■ To do
Show, in full, each line of the data that contains "pixels".

■ Records for the task

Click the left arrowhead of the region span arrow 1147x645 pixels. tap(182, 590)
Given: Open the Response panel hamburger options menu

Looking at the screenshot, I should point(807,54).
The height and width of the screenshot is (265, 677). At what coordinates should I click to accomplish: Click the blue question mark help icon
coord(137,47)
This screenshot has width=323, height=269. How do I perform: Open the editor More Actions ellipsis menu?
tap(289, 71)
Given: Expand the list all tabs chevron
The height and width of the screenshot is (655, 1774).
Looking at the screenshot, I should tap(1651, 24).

--

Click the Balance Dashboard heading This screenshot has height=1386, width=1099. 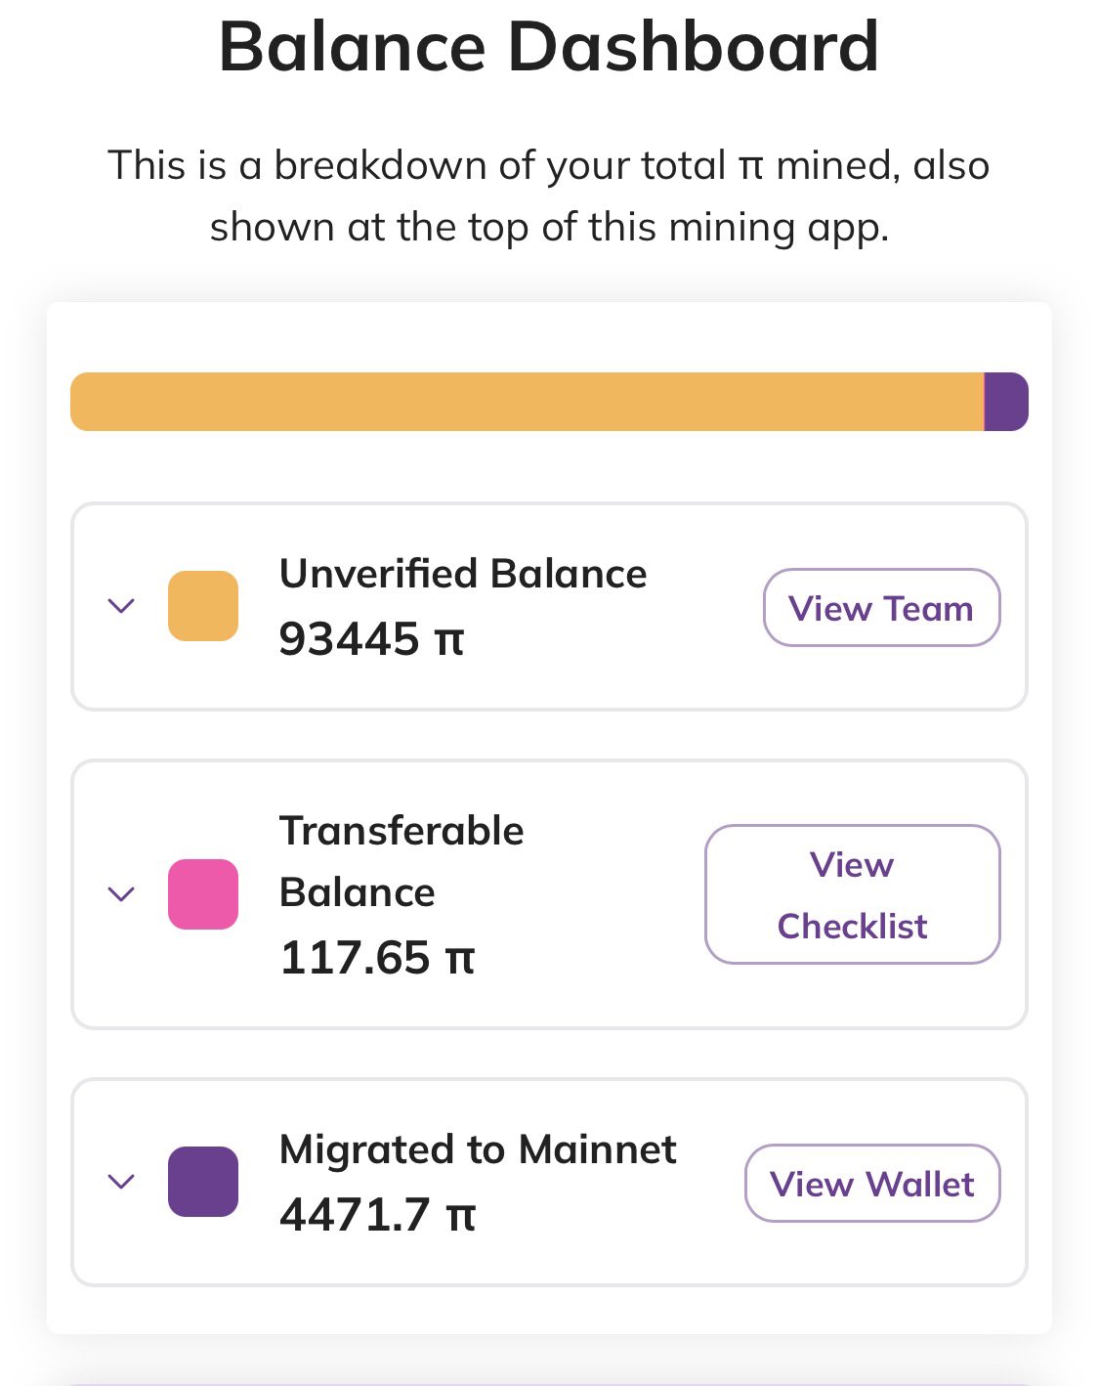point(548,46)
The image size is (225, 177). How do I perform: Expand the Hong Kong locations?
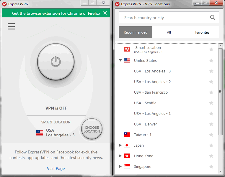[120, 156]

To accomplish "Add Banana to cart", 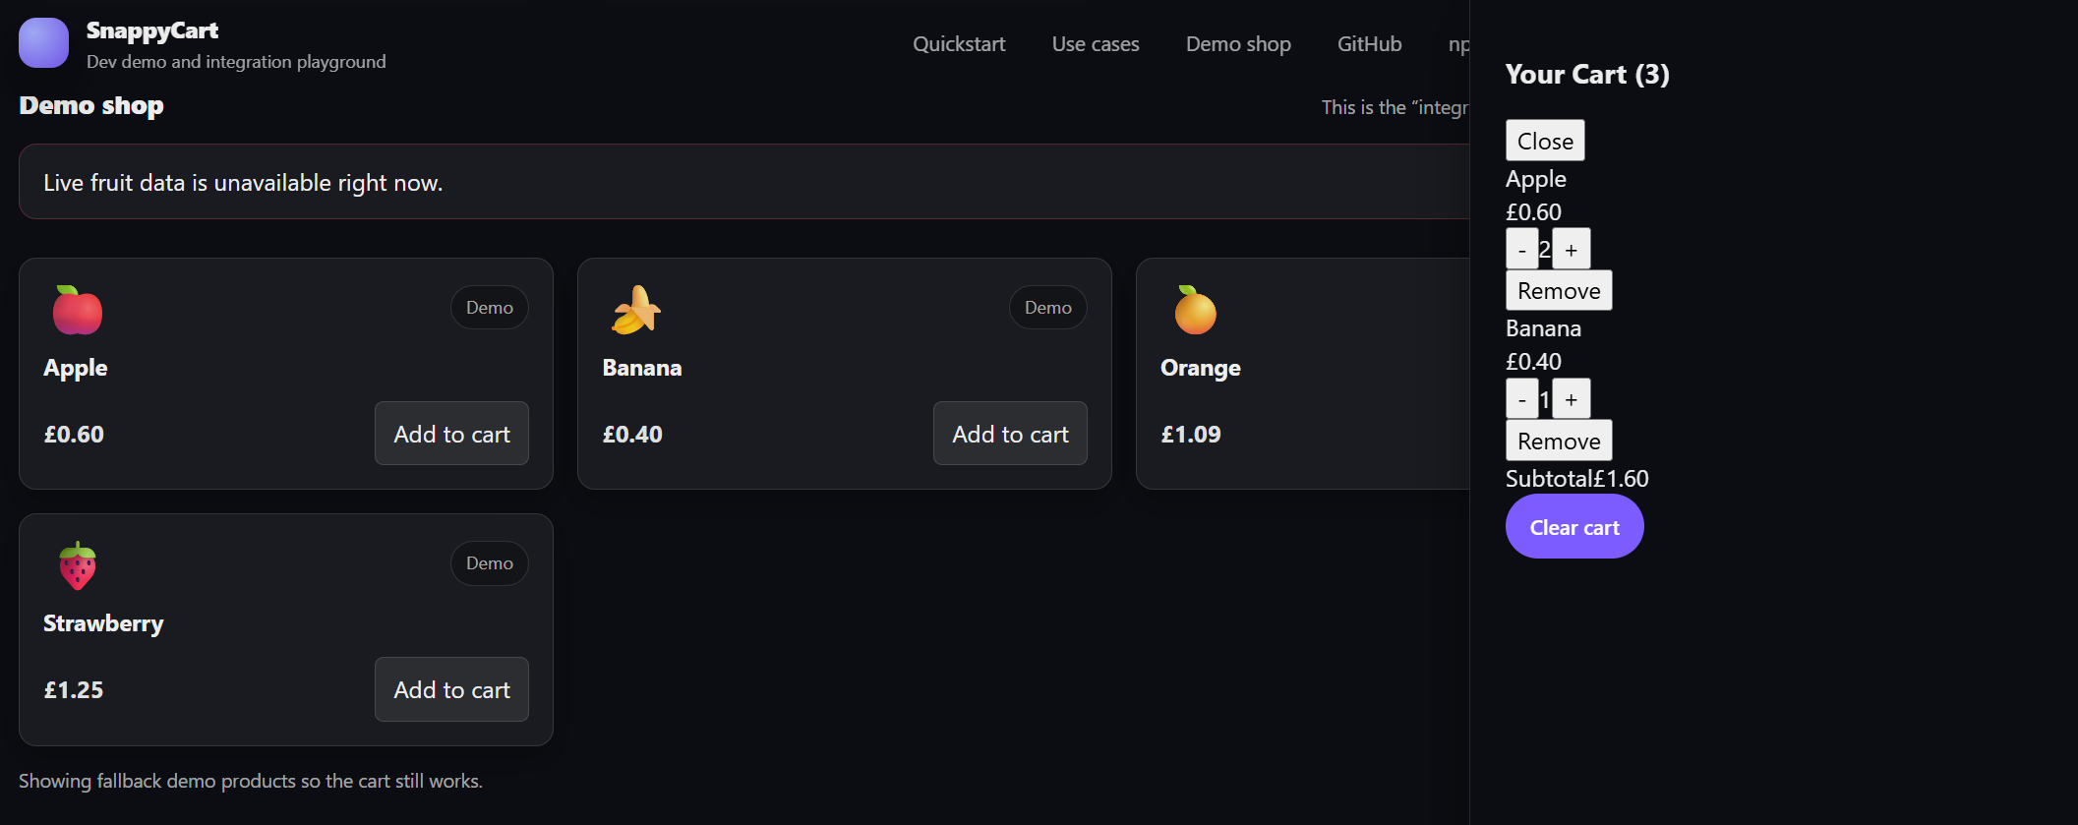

---

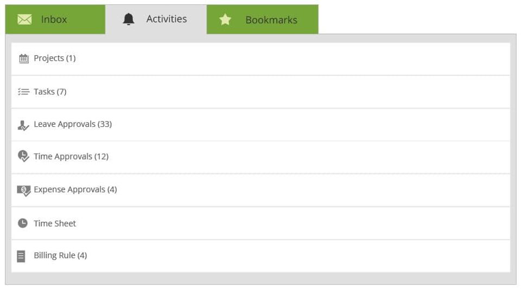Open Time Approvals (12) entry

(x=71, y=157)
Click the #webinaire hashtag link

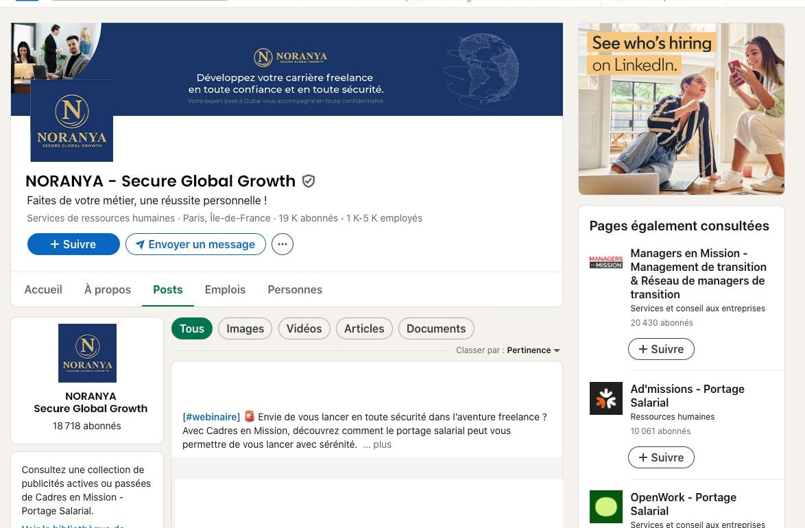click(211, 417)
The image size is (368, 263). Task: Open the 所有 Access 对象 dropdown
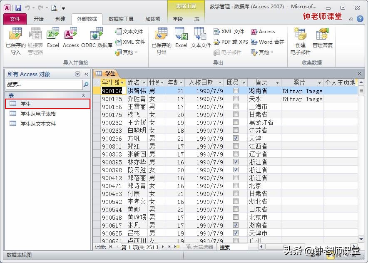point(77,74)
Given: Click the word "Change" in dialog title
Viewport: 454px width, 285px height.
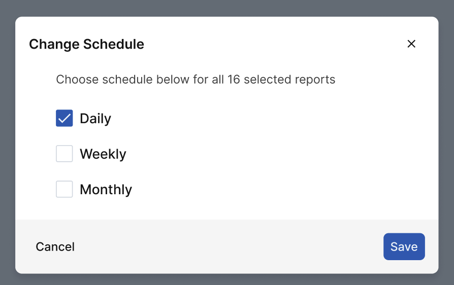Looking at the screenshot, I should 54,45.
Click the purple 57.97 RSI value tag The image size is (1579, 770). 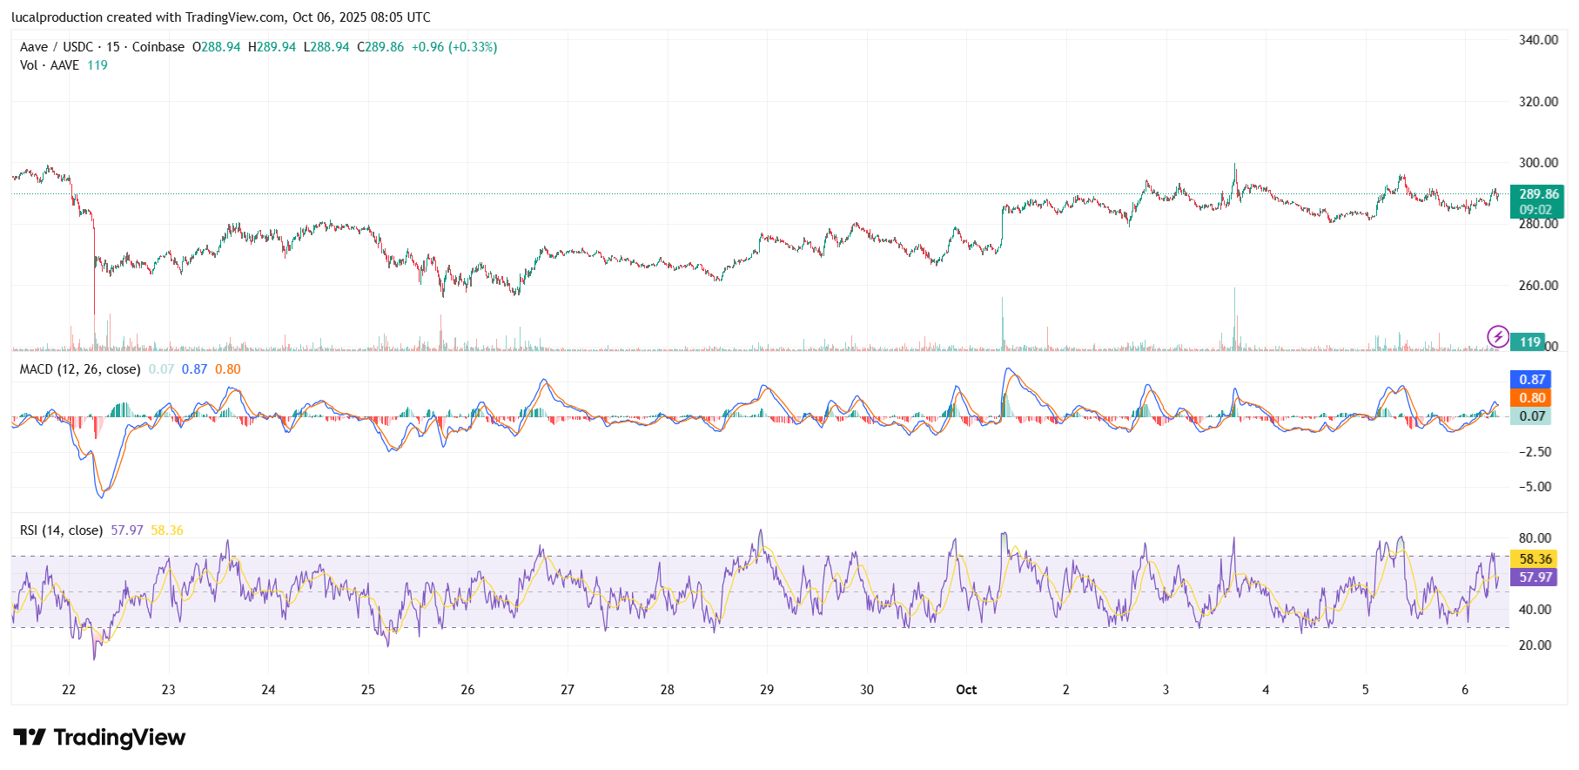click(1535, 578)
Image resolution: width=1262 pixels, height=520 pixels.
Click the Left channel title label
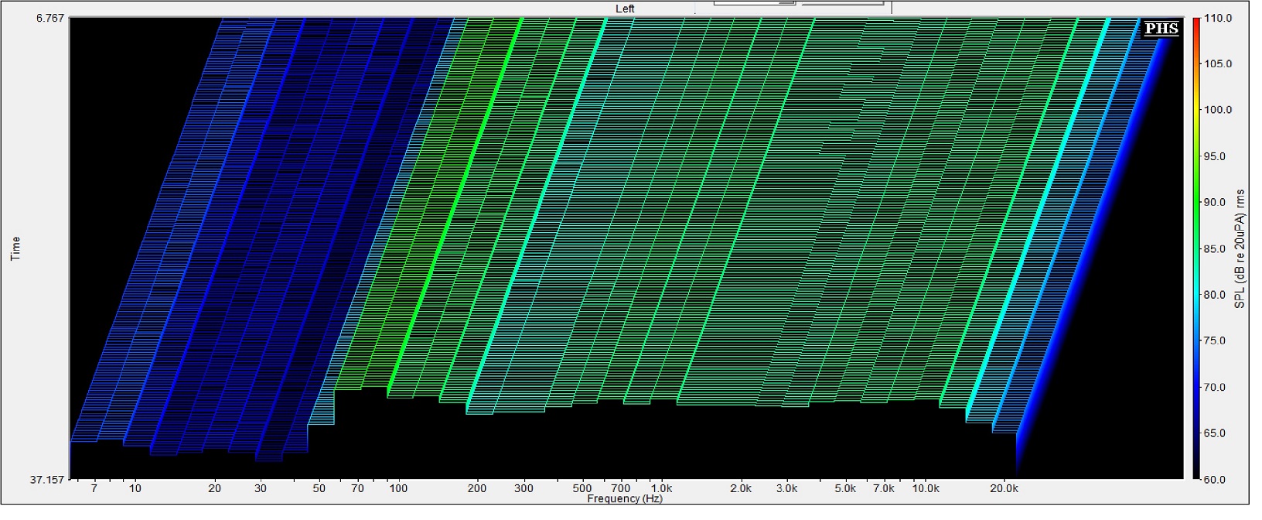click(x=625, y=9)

■ Response to the task
Click the left arrowhead of the region span arrow 1147x645 pixels. tap(182, 590)
Image resolution: width=1262 pixels, height=520 pixels.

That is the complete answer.